#### Zadanie:
Powtórz dosłownie tylko te wiersze wykazu, które zaczynają się od wiersza z "You are a computer-use agent. Image resolution: width=834" i kończą na wierszu z "pos(673,422)", oba włącznie.

· · · · ·

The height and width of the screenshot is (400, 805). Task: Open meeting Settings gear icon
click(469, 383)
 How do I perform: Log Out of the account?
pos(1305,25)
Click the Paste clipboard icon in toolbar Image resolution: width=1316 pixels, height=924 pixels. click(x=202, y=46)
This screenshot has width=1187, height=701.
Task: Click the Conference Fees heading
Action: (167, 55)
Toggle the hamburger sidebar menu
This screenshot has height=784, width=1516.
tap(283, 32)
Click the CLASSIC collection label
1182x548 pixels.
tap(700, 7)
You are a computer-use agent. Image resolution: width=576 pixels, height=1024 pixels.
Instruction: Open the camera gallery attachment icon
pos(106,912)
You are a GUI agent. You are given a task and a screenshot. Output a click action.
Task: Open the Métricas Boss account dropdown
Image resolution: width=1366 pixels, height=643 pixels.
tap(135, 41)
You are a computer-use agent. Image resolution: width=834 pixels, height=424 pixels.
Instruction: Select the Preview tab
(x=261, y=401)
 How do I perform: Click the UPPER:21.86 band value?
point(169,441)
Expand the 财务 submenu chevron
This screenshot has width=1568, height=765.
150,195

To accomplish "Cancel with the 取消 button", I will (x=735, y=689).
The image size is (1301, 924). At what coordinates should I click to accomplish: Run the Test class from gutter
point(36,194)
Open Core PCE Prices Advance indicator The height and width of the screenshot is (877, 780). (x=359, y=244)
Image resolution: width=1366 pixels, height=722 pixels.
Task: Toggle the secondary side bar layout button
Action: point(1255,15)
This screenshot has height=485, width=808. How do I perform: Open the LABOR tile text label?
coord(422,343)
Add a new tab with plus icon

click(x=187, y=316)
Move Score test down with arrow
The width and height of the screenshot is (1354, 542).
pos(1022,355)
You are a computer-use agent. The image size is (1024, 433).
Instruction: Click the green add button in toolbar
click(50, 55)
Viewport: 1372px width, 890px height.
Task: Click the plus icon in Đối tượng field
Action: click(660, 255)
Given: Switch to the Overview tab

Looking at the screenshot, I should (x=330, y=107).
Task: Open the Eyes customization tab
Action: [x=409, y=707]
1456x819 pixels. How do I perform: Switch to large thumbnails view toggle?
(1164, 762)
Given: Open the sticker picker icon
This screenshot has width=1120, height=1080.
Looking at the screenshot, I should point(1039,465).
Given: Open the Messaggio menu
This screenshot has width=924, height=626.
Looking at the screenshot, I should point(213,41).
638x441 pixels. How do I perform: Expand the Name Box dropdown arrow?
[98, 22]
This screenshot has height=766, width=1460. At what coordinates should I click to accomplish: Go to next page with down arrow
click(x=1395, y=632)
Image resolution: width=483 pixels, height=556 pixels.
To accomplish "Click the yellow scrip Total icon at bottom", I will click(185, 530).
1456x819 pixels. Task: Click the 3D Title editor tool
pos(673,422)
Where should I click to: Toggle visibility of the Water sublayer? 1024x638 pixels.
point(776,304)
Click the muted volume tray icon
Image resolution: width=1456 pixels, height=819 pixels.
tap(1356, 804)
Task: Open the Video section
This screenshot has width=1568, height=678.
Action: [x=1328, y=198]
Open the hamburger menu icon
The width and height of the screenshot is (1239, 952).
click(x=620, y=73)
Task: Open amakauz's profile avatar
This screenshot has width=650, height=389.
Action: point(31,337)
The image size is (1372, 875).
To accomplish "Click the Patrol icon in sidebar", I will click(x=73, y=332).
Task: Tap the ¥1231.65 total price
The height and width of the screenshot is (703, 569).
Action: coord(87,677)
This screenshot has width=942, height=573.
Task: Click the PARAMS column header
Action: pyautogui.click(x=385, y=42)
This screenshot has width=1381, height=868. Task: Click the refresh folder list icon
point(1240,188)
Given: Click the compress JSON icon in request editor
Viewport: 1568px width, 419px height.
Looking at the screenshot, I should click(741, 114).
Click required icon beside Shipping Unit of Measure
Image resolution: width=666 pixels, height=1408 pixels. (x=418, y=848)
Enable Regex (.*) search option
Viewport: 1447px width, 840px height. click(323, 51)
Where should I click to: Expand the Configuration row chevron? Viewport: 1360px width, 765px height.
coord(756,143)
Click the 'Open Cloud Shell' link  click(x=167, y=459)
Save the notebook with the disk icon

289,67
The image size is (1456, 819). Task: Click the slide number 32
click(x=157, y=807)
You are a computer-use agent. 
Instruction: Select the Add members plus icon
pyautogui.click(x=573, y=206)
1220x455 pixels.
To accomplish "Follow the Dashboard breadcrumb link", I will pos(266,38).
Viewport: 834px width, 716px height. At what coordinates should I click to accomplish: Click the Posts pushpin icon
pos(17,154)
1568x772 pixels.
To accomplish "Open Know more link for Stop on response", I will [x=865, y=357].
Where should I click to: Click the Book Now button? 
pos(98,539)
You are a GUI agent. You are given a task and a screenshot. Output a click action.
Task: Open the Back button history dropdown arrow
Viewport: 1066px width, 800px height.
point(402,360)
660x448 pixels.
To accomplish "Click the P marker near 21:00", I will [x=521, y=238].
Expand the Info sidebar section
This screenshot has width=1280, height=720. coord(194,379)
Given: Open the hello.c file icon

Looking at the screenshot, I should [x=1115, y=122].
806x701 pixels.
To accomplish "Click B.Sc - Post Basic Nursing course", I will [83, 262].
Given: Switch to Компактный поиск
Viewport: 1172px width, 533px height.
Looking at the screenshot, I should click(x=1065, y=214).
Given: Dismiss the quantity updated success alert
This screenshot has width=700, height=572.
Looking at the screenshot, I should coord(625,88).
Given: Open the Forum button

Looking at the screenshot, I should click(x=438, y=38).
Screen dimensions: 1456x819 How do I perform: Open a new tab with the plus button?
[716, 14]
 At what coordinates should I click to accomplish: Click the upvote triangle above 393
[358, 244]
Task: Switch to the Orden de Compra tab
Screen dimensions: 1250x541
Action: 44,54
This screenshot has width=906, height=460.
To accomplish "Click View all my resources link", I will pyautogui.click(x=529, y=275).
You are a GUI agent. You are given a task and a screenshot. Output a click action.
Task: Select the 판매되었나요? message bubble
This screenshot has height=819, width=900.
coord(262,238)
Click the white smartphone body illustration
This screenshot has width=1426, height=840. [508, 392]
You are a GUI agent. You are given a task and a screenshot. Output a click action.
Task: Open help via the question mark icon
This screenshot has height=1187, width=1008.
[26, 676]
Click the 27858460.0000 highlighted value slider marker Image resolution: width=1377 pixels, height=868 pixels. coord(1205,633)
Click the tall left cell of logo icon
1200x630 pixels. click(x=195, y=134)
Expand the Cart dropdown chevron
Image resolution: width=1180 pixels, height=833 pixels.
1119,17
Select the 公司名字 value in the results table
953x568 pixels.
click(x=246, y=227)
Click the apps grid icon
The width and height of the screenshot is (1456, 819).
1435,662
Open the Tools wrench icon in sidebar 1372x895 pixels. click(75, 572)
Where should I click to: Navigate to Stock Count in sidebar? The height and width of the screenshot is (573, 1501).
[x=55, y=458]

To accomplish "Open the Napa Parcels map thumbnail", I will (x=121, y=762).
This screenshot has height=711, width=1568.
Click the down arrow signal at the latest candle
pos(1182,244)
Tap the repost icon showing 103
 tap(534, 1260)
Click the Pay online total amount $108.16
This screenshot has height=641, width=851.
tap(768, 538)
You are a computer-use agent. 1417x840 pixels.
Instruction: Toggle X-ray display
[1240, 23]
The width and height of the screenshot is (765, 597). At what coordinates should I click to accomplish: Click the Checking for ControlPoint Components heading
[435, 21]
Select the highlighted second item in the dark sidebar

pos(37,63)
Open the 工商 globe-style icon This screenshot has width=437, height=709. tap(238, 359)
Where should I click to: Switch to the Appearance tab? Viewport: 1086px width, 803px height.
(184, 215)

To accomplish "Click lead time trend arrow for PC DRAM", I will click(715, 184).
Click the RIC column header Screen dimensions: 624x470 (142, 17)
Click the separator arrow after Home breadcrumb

· · · · ·

#### Odpowiedź:
You are a computer-use agent. Image resolution: width=834 pixels, height=424 pixels.
Instruction: Select the Preview tab
(x=261, y=401)
 How do I perform: Click the UPPER:21.86 band value?
point(169,441)
Expand the 财务 submenu chevron
This screenshot has width=1568, height=765.
150,195

To accomplish "Cancel with the 取消 button", I will (x=735, y=689).
The image size is (1301, 924). At what coordinates should I click to accomplish: Run the Test class from gutter
point(36,194)
Open Core PCE Prices Advance indicator The height and width of the screenshot is (877, 780). (x=359, y=244)
Image resolution: width=1366 pixels, height=722 pixels.
Task: Toggle the secondary side bar layout button
Action: point(1255,15)
This screenshot has height=485, width=808. How do I perform: Open the LABOR tile text label?
coord(422,343)
Add a new tab with plus icon

click(x=187, y=316)
Move Score test down with arrow
The width and height of the screenshot is (1354, 542).
pos(1022,355)
You are a computer-use agent. The image size is (1024, 433).
Instruction: Click the green add button in toolbar
click(50, 55)
Viewport: 1372px width, 890px height.
Task: Click the plus icon in Đối tượng field
Action: click(660, 255)
Given: Switch to the Overview tab

Looking at the screenshot, I should (x=330, y=107).
Task: Open the Eyes customization tab
Action: [x=409, y=707]
1456x819 pixels. How do I perform: Switch to large thumbnails view toggle?
(1164, 762)
Given: Open the sticker picker icon
This screenshot has width=1120, height=1080.
Looking at the screenshot, I should point(1039,465).
Given: Open the Messaggio menu
This screenshot has width=924, height=626.
Looking at the screenshot, I should point(213,41).
638x441 pixels. How do I perform: Expand the Name Box dropdown arrow?
[98, 22]
This screenshot has height=766, width=1460. At what coordinates should I click to accomplish: Go to next page with down arrow
click(x=1395, y=632)
Image resolution: width=483 pixels, height=556 pixels.
To accomplish "Click the yellow scrip Total icon at bottom", I will click(185, 530).
1456x819 pixels. Task: Click the 3D Title editor tool
pos(673,422)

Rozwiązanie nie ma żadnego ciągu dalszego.